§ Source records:
- - - - -
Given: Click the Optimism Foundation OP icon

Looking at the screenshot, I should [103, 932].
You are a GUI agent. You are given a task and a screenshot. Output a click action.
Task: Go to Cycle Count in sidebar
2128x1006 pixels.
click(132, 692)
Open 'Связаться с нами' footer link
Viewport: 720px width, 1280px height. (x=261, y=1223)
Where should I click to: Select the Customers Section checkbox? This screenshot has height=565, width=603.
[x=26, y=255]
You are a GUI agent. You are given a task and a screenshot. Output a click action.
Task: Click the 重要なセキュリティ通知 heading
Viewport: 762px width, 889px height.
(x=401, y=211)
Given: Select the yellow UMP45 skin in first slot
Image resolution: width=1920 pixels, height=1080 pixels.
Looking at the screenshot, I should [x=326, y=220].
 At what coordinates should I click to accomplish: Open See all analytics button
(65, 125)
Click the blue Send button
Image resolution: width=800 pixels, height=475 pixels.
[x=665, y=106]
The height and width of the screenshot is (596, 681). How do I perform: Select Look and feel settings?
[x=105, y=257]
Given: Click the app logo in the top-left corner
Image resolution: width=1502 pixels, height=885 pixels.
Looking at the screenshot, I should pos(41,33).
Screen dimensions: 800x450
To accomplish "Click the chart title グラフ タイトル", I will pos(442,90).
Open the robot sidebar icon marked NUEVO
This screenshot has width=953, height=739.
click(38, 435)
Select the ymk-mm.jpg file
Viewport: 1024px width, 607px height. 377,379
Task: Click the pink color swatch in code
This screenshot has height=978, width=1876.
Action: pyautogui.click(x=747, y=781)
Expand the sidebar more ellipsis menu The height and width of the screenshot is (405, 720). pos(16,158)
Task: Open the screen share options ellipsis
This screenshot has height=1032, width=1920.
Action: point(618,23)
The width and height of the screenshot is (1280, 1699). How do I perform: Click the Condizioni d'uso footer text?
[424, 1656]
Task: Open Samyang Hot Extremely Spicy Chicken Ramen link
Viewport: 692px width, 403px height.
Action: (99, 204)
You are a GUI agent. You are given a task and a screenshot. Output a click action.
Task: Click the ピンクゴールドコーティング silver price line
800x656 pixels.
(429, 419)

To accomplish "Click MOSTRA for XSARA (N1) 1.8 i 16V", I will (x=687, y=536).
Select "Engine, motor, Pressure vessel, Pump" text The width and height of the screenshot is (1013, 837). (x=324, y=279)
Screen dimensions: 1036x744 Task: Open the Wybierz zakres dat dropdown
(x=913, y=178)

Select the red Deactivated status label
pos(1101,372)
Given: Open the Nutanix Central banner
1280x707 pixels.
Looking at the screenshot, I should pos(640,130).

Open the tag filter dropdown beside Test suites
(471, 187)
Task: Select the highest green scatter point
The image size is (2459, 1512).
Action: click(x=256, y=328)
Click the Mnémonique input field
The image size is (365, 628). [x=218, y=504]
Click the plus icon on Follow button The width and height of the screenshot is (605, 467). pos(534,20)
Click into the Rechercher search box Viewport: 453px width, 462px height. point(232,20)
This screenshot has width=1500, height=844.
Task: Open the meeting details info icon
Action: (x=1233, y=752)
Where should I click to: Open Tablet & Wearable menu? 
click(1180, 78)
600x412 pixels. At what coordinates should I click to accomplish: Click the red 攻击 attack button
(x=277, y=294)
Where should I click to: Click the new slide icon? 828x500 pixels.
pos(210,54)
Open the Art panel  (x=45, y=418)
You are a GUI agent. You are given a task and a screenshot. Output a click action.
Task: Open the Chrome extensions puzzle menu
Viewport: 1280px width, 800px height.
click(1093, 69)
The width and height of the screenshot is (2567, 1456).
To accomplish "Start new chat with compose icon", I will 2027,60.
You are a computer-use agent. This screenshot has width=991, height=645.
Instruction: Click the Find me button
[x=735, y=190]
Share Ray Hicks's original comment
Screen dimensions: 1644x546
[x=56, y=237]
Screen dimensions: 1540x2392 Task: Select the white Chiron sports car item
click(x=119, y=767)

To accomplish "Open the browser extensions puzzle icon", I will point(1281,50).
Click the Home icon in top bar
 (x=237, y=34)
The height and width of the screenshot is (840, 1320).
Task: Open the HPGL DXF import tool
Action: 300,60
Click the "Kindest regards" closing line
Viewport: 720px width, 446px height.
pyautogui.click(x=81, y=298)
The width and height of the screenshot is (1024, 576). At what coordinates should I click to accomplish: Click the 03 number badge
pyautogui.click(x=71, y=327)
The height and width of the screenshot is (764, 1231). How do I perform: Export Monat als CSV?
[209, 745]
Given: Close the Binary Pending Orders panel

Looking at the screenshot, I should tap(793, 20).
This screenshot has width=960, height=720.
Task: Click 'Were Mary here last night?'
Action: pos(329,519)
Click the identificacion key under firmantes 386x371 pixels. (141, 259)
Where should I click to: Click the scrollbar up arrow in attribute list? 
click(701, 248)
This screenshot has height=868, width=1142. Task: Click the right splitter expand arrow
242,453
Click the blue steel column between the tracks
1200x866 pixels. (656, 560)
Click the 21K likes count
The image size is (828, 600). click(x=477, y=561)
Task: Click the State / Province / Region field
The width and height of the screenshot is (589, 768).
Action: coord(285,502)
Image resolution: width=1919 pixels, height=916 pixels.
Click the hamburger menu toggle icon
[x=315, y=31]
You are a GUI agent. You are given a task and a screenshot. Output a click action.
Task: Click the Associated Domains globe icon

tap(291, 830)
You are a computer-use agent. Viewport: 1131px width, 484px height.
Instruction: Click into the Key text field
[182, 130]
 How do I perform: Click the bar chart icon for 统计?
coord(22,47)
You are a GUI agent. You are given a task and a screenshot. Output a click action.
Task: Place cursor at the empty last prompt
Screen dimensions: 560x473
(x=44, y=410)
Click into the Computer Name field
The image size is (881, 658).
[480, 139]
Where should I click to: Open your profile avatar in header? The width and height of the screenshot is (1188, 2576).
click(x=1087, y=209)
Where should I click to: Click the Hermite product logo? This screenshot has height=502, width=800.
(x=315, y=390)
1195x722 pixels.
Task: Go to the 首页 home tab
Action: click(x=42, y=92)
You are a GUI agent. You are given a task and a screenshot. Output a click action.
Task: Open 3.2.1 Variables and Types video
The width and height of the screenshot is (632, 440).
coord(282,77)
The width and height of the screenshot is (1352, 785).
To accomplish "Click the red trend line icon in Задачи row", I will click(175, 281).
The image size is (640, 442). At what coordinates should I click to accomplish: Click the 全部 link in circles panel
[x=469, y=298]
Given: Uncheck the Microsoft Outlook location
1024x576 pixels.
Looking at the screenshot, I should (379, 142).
- - - - -
§ WHAT THE TASK REQUIRES:
In the records above, find every line with the word "ellipsis" and copy it.

§ ANSWER SPACE:
Expand the sidebar more ellipsis menu The height and width of the screenshot is (405, 720). pos(16,158)
Task: Open the screen share options ellipsis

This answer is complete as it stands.